Hinton was one of the few women on the project. She was not among the official party invited to watch the first testing of the bomb, but she managed to sneak away on the back of a motorcycle to a hilltop 25 miles from the blast site to visit the first detonation.

She worked on the project assuming that the bomb would be used only as a demonstration to force a Japanese surrender. After the bombings of Hiroshima and Nagasaki she became an outspoken peace activist. Hinton sent the mayors of every major city in the United States a small glass case filled with glassified desert sand and a note asking whether they wanted their cities to suffer the same fate.

After the war she studied with Fermi as a fellow at the Institute for Nuclear Studies at the University of Chicago. In 1948, alarmed at the emerging cold war, she gave up physics and left the United States for China, then in the throes of a Communist revolution she wholeheartedly admired. She remained a committed Maoist throughout her life.

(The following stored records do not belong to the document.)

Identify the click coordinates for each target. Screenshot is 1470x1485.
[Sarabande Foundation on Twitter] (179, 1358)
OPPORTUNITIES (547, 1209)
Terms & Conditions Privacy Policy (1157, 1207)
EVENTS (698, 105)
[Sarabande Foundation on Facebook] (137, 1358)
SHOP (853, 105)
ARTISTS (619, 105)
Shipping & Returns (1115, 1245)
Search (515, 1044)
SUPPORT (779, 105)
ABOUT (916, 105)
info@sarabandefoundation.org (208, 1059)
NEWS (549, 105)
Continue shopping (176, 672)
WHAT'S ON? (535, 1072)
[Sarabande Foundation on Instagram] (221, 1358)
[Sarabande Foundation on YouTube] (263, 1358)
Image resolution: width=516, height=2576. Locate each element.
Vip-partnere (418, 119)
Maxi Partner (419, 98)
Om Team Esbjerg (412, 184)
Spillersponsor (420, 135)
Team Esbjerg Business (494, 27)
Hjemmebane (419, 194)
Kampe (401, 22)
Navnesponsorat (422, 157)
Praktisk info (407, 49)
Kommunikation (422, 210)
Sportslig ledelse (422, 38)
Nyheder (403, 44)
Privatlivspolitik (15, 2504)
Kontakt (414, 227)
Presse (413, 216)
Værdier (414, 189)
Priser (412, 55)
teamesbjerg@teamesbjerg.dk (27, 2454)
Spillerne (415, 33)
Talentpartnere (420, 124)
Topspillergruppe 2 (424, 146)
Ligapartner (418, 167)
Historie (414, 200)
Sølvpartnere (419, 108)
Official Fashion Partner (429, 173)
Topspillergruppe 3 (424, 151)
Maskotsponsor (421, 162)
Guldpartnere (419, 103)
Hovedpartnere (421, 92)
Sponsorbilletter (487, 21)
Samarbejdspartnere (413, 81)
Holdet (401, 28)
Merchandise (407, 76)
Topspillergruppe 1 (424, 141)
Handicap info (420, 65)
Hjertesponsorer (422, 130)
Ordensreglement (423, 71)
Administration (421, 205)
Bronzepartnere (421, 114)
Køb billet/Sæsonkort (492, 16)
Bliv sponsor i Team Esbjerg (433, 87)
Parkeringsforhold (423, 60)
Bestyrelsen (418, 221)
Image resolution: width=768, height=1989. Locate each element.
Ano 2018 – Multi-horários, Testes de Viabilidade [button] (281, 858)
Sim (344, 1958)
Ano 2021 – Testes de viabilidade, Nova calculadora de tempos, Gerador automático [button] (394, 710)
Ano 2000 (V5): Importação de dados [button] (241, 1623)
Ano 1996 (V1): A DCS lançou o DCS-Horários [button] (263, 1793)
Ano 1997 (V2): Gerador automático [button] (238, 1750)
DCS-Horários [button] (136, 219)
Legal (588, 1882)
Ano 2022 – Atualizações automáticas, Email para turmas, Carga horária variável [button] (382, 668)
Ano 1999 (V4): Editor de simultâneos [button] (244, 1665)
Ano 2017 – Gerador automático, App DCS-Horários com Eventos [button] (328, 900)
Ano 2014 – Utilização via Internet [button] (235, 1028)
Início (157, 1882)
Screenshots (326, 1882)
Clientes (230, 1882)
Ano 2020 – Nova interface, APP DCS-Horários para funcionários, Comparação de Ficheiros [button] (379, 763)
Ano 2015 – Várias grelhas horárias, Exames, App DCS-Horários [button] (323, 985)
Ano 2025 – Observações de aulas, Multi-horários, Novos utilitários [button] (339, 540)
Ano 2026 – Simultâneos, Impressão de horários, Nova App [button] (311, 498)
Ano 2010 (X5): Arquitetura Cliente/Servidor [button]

In China, she met her future husband, Erwin Engst, a Cornell-trained dairy-cattle expert. The two were among a small group of American expatriates drawn to China in the 1940s and 1950s by revolutionary fervor who stayed on as government-sanctioned “foreign experts.”

They worked at numerous Chinese dairy farms, he as a breeder while she designed and built machinery. Hinton perfected a continuous-flow automatic milk pasteurizer and other machines and ended up working on a dairy farm and agricultural station outside Beijing for the last 40 years of her life, tending a herd of approximately 200 cows.

Once the Cultural Revolution began, Hinton and her husband worked as editors and translators in Beijing. During the McCarthy era, her name surfaced as a possible spy after she spoke at a peace conference in Beijing, although there was no evidence to show that she passed secrets or did any work as a physicist in China.

In an interview with The Washington Post in 1978, she laughed off the rumors: “What a silly fuss. When I arrived in the liberated area of China, they had nothing. We scoured the battlefields for old metal to make cooking pots. The last thing in anybody’s mind was the development of the atom bomb.” And in a 2002 interview with NPR, she said she never regretted her move to China: “I’ve taken part in two of the greatest things of the 20th century—the development of the atom bomb and the Chinese revolution. Who could ask for anything more than that?”